▶ [INSTRUCTIONS TO FOLLOW] Exactly as written, retype the lines that run from the line holding "Where should I click to: Switch" through the end of the records below. Do not include pictures.

▶ [Stored data]
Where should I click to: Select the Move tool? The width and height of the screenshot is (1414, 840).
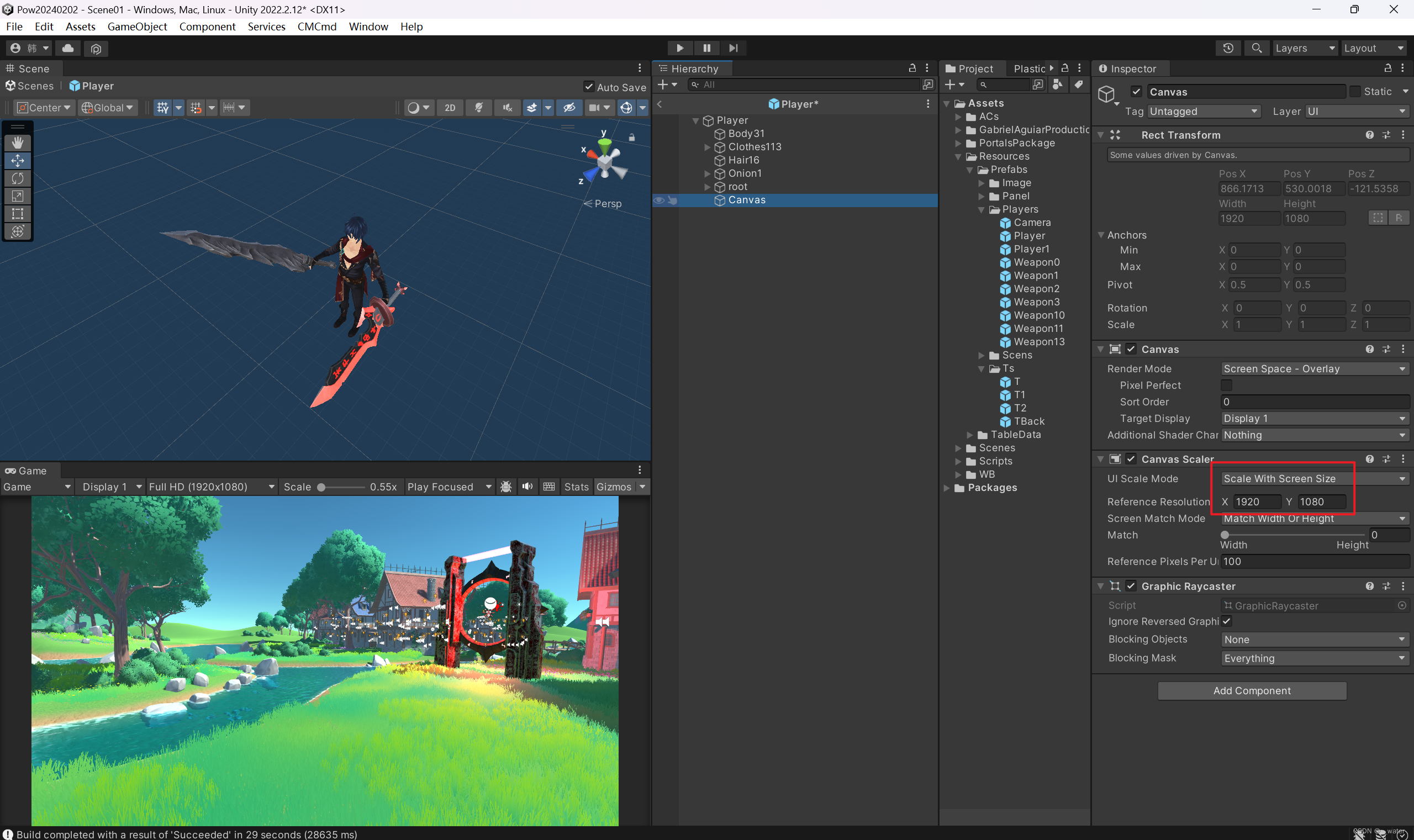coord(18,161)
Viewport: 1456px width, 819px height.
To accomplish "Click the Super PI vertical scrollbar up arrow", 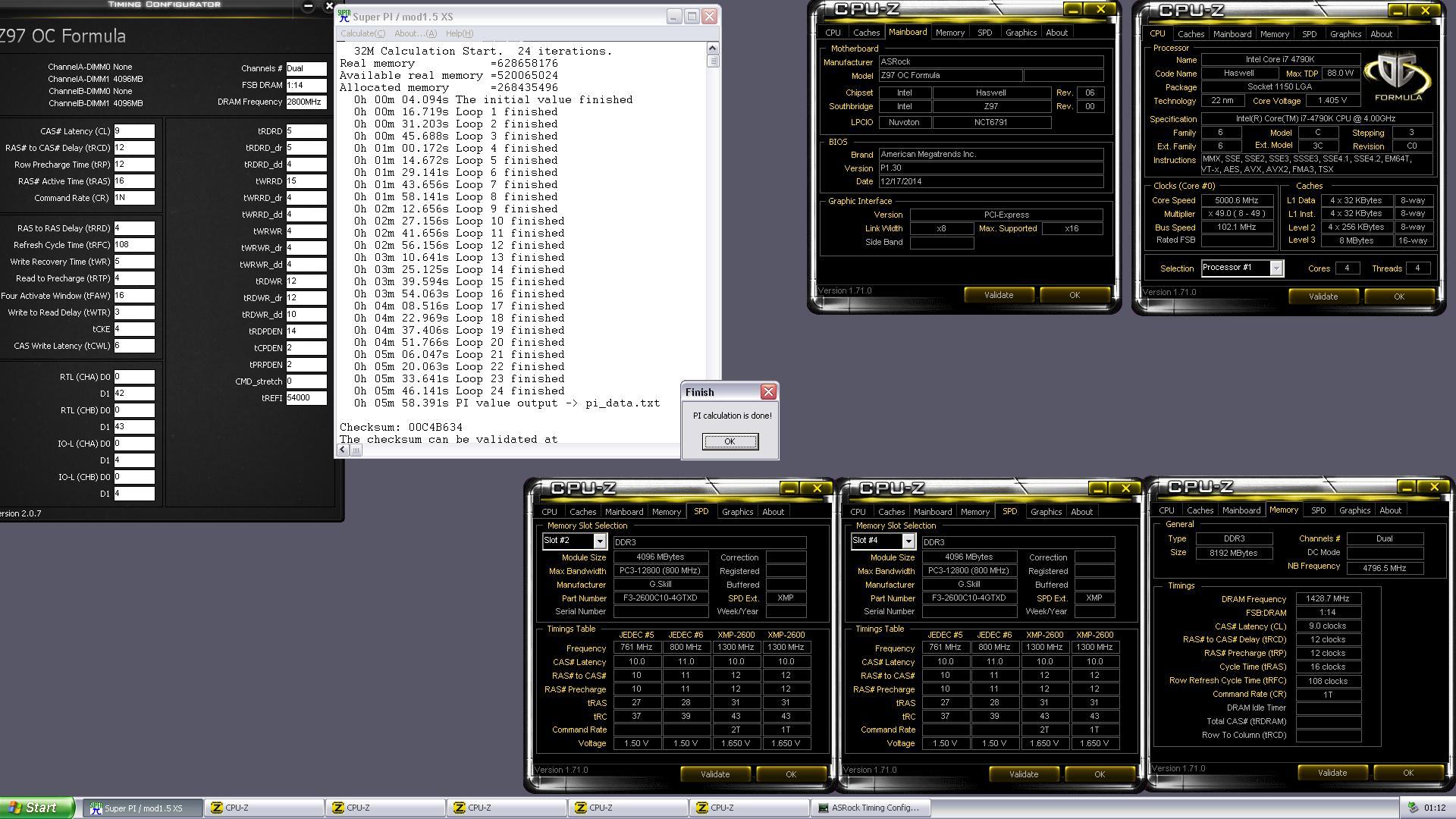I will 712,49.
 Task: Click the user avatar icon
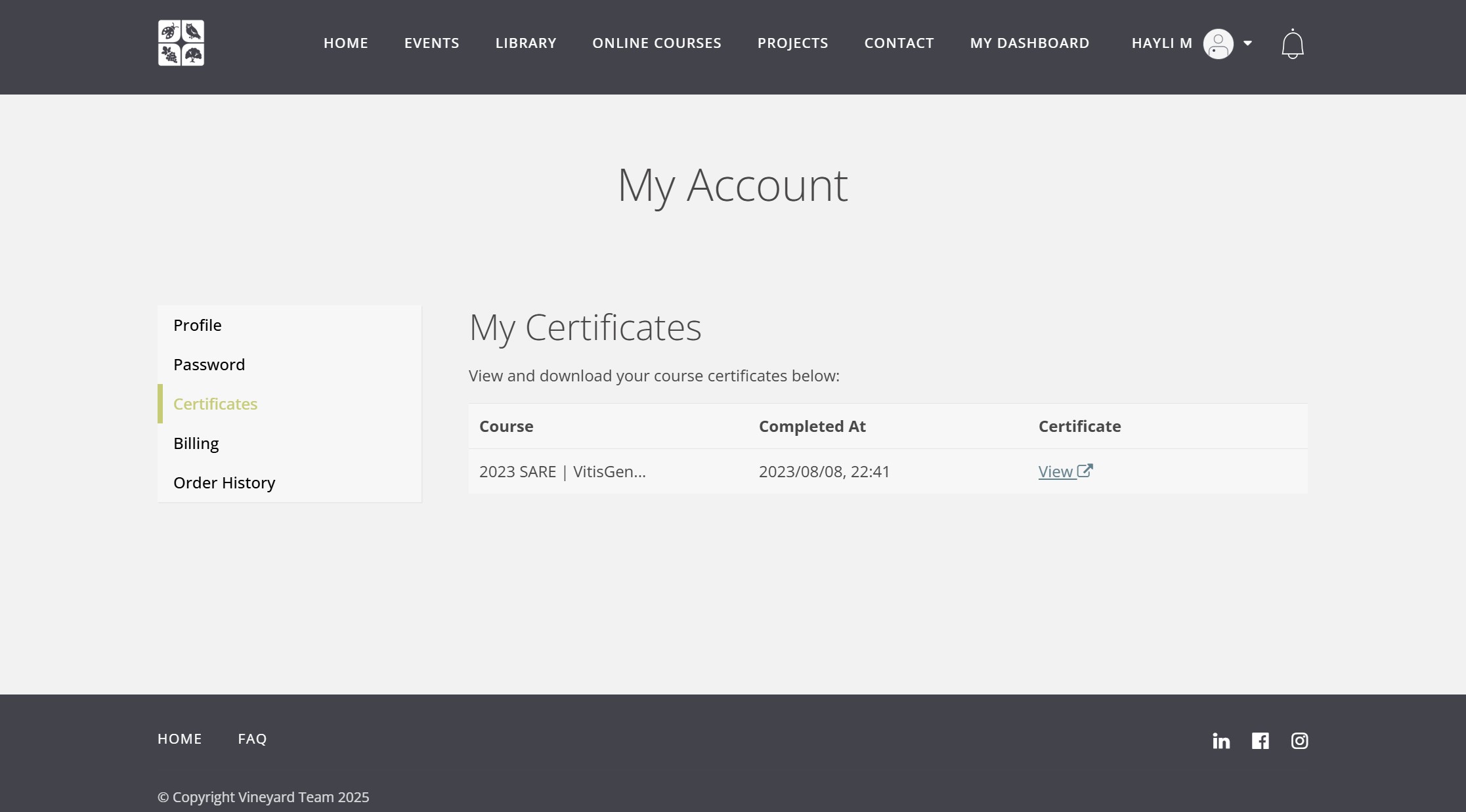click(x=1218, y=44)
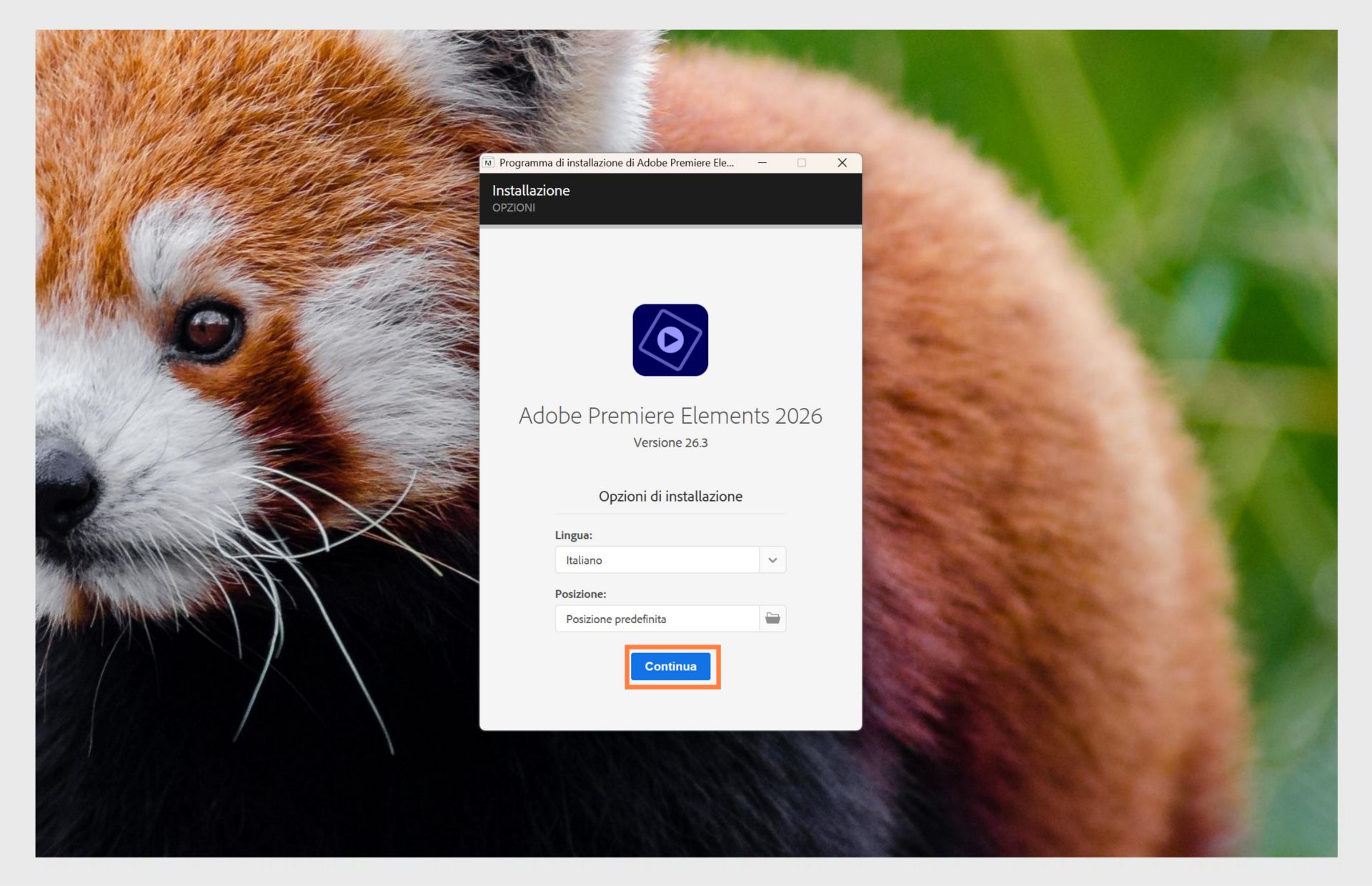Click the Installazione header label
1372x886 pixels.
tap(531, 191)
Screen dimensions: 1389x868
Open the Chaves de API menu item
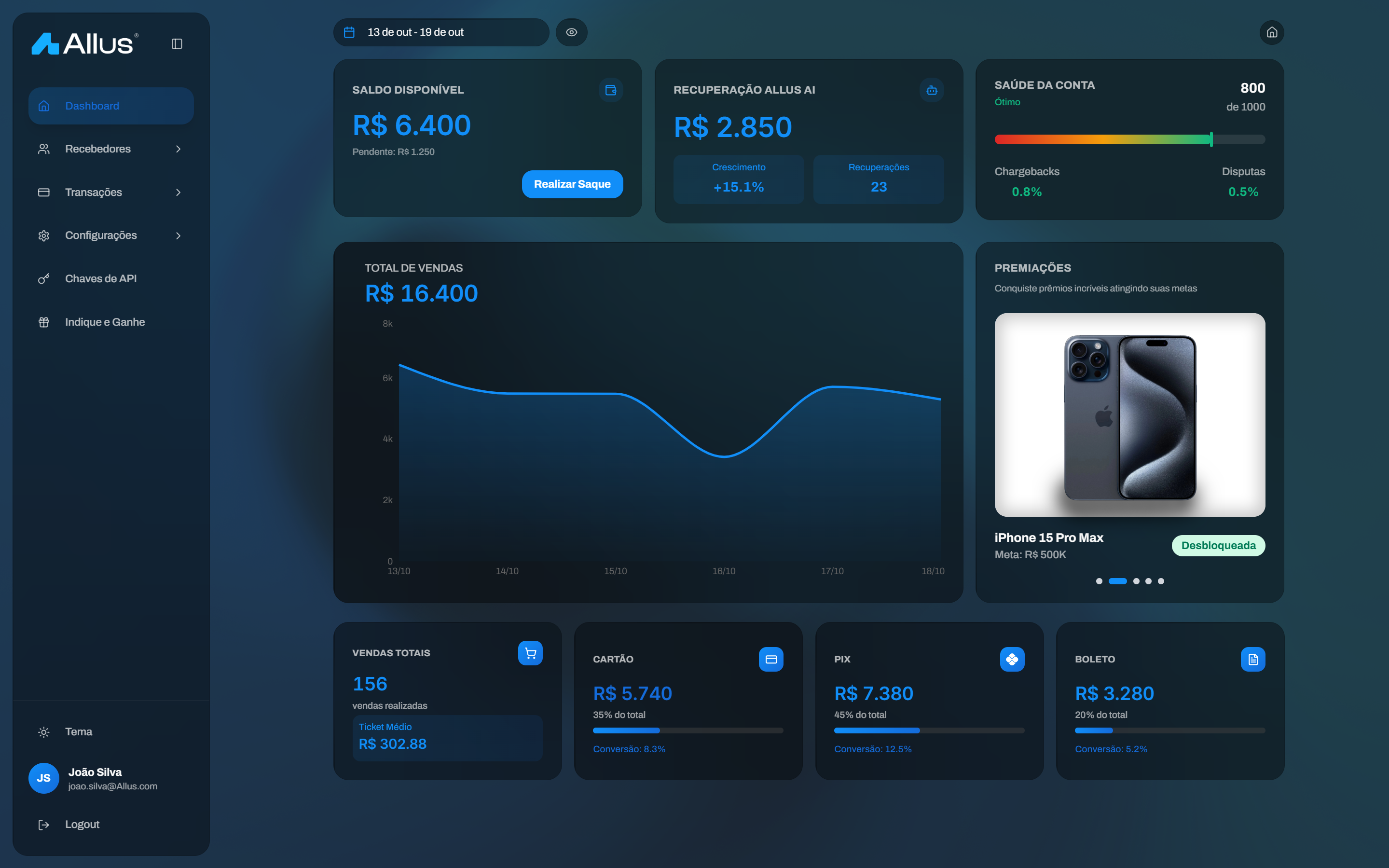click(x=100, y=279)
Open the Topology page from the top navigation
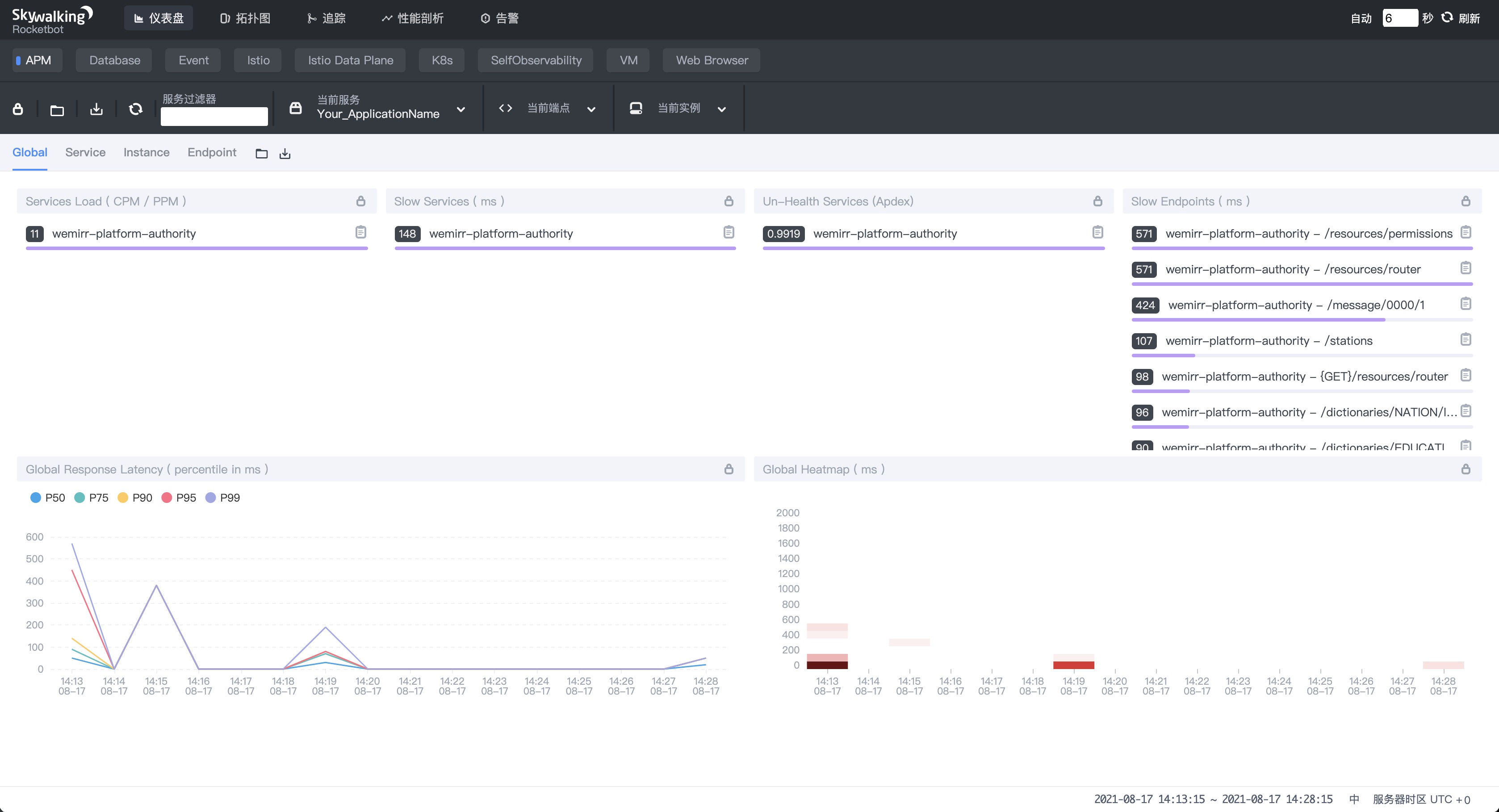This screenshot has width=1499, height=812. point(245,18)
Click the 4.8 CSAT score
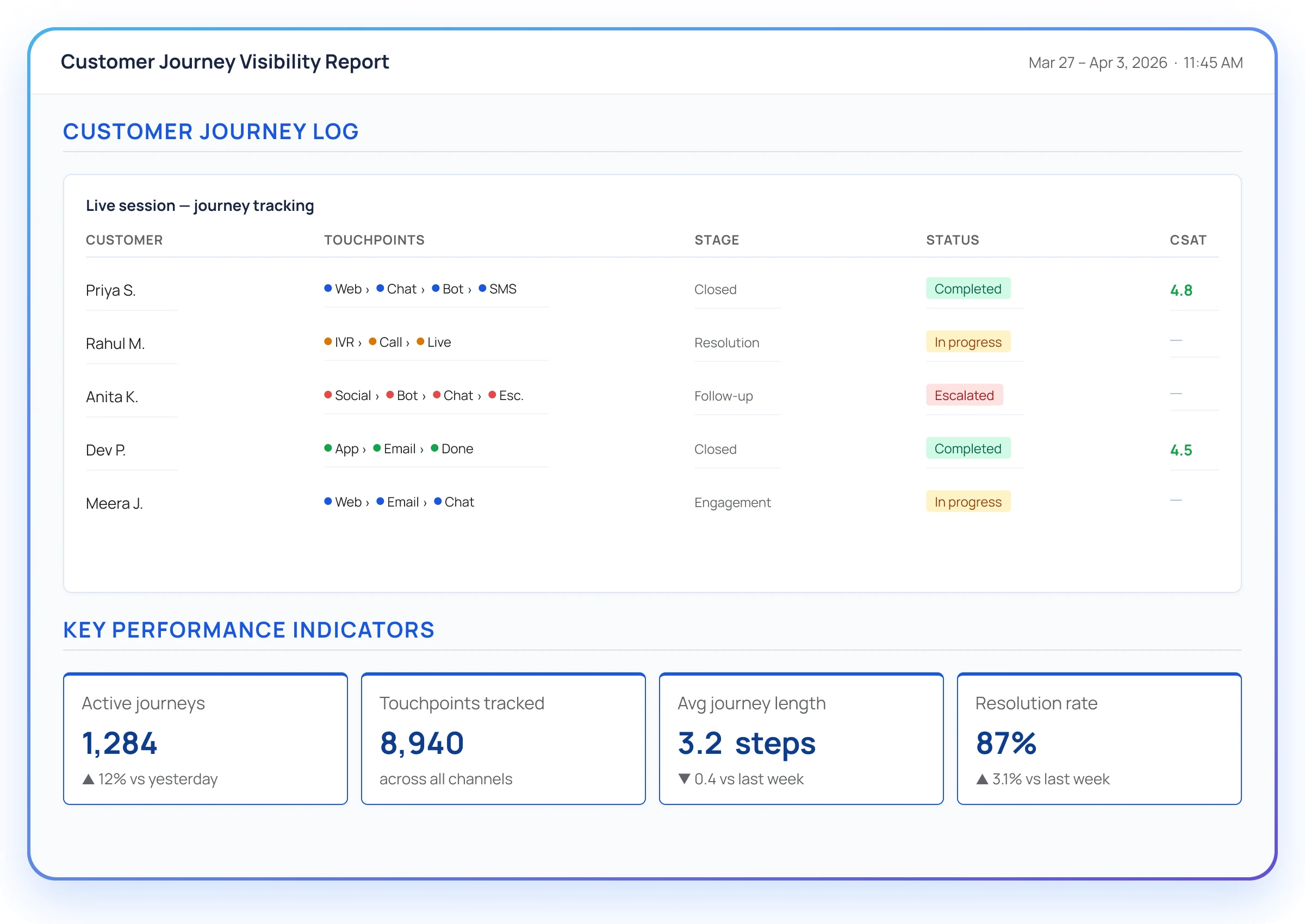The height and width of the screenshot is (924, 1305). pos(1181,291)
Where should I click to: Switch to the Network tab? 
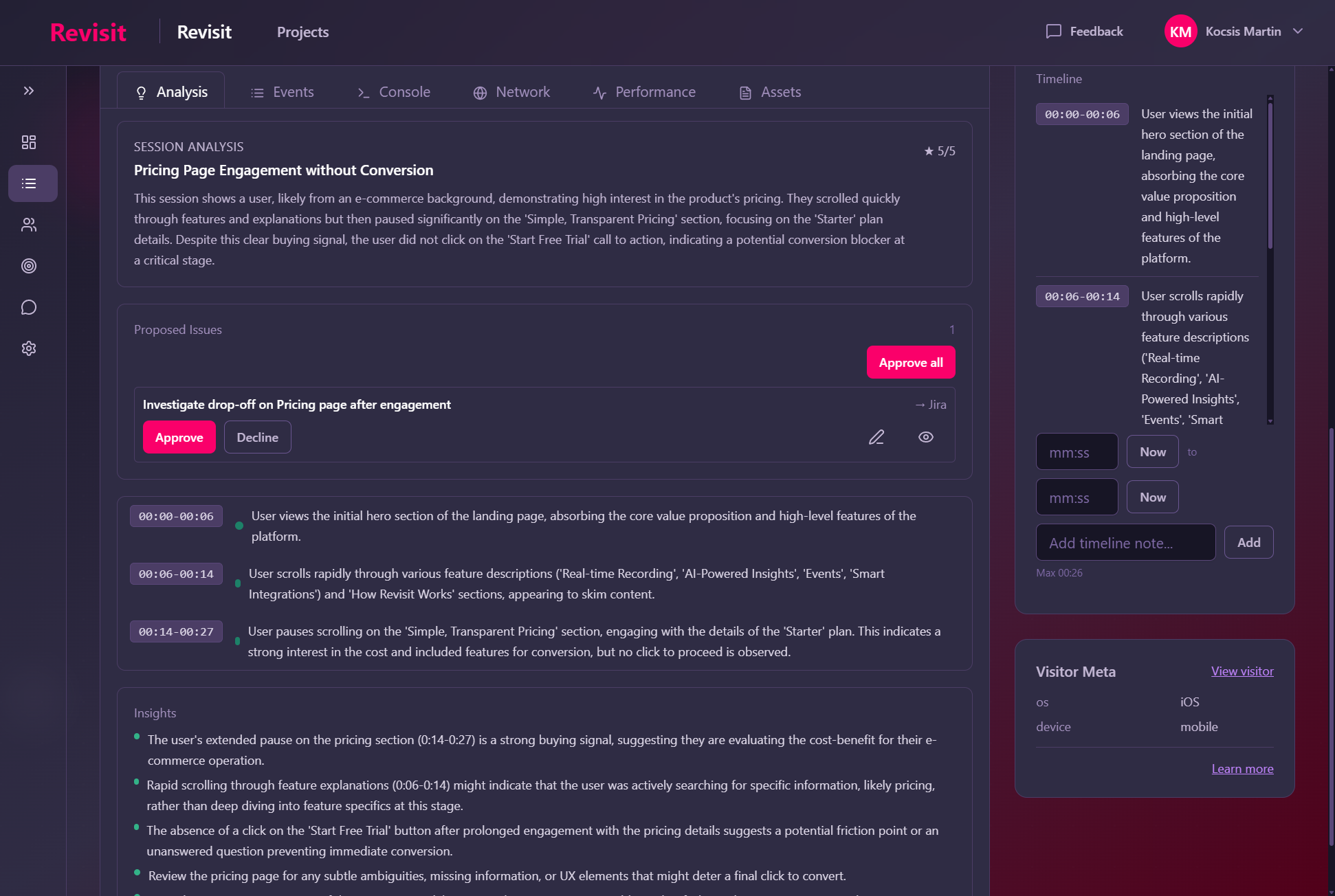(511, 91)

▶ [SOLVED EXERCISE]
Where should I click to: Switch to the Network tab? 
(511, 91)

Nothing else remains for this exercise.